HUGGINGFACE_LLM_MODEL=unsloth/Qwen3.5-2B-GGUF
HUGGINGFACE_LLM_GGUF_FILE=Qwen3.5-2B-UD-IQ2_M.gguf
HUGGINGFACE_WHISPER_MODEL=openai/whisper-small

Supported environment variables

Variable Default Purpose
HUGGINGFACE_LLM_MODEL unsloth/Qwen3.5-2B-GGUF Chat model used for cleanup and summary generation
HUGGINGFACE_LLM_GGUF_FILE Qwen3.5-2B-UD-IQ2_M.gguf GGUF filename used to switch the loader to Hugging Face GGUF support
HUGGINGFACE_LLM_MAX_TOKENS 4096 Maximum tokens generated for the summary
HUGGINGFACE_LLM_TEMPERATURE 0.5 Sampling temperature for the summary model
HUGGINGFACE_WHISPER_MODEL openai/whisper-small Whisper model used for transcription
HUGGINGFACE_WHISPER_CHUNK_LENGTH_S 30 Whisper chunk size in seconds
HUGGINGFACE_WHISPER_STRIDE_LENGTH_S 5 Whisper overlap in seconds
SYSTEM_PROMPT project default System prompt used by the summary model
USER_RESUME_PROMPT project default User prompt used to normalize and summarize the transcript

Run as a command line

From the project root, you can run the script to transcribe audio files directly from the command line.

uv run python -m src.main --sample audio/your-file.mp3 --output_file audio/transcribed.txt

Run the server

Another way to use the application is to run it as a server. This allows you to send audio files via HTTP requests and receive transcriptions in response.

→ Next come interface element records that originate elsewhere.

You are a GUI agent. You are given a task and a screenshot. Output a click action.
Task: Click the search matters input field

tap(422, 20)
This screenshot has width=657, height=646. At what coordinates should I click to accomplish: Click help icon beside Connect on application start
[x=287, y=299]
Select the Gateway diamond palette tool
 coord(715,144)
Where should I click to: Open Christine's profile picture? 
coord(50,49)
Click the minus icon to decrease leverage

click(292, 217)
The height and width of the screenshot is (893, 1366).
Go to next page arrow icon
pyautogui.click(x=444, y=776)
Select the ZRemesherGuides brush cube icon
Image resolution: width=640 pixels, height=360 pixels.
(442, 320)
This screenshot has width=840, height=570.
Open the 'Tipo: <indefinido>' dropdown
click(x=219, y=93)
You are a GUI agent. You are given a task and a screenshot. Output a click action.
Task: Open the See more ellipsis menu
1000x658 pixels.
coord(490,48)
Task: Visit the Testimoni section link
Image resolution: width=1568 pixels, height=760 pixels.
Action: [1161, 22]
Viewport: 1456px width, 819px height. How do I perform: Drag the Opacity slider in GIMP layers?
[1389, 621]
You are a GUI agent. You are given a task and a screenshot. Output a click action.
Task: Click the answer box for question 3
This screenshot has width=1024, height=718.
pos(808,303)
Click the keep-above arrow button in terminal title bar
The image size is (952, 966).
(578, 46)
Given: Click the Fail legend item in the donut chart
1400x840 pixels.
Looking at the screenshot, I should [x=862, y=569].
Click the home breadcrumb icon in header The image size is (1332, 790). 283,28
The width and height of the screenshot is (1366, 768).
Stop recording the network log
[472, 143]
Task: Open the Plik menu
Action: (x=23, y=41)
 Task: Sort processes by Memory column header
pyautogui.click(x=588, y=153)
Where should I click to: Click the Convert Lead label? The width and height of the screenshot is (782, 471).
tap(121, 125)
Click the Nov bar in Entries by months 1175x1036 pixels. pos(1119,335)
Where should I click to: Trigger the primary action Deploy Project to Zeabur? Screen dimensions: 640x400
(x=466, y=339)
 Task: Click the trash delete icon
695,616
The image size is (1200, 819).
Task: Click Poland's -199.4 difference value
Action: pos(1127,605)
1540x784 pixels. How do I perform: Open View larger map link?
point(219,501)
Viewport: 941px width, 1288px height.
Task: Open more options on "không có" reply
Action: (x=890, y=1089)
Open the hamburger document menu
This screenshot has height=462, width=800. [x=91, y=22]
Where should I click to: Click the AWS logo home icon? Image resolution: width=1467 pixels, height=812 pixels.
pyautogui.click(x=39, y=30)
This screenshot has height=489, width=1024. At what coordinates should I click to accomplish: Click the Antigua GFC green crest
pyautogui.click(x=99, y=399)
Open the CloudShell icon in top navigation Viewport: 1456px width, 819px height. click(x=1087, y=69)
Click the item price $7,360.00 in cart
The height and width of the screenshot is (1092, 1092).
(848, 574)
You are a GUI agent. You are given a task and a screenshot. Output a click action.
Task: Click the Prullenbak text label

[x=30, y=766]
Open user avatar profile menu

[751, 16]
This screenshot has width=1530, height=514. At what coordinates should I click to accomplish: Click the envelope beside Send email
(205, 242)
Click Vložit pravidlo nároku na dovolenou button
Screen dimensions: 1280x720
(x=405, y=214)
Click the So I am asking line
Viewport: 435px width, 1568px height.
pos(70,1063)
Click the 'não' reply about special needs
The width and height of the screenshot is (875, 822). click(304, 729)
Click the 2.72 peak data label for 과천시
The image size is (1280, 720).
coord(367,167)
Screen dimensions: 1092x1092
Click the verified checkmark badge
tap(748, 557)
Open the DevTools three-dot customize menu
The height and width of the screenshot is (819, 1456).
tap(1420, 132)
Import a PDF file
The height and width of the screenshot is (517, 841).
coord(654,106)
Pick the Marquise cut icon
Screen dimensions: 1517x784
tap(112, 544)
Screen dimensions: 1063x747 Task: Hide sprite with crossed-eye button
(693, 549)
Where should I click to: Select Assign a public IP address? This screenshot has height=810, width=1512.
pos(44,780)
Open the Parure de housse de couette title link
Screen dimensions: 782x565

uv run uvicorn src.app:app --host 0.0.0.0 --port 8000 --reload

The web UI is available at /. Uploads are accepted by POST /upload, and the response includes rendered transcript and summary HTML plus timing data.

Runtime notes

  • CUDA is required. The app raises at startup if no GPU is available.
  • The audio and text models are loaded one at a time so each can use GPU memory before the next one starts.
  • The text model is loaded in 4-bit when CUDA is available, but Gemma 4 can still hit temporary VRAM spikes during initialization on small GPUs; if that happens, use a smaller model or more VRAM.
  • If HUGGINGFACE_LLM_GGUF_FILE is set to a .gguf filename, the text model switches to the Hugging Face GGUF loader automatically.
  • Uploaded files are written temporarily to uploads/ and removed after processing.
  • Generated transcripts and summaries are saved in audio/ with timestamped filenames for reference.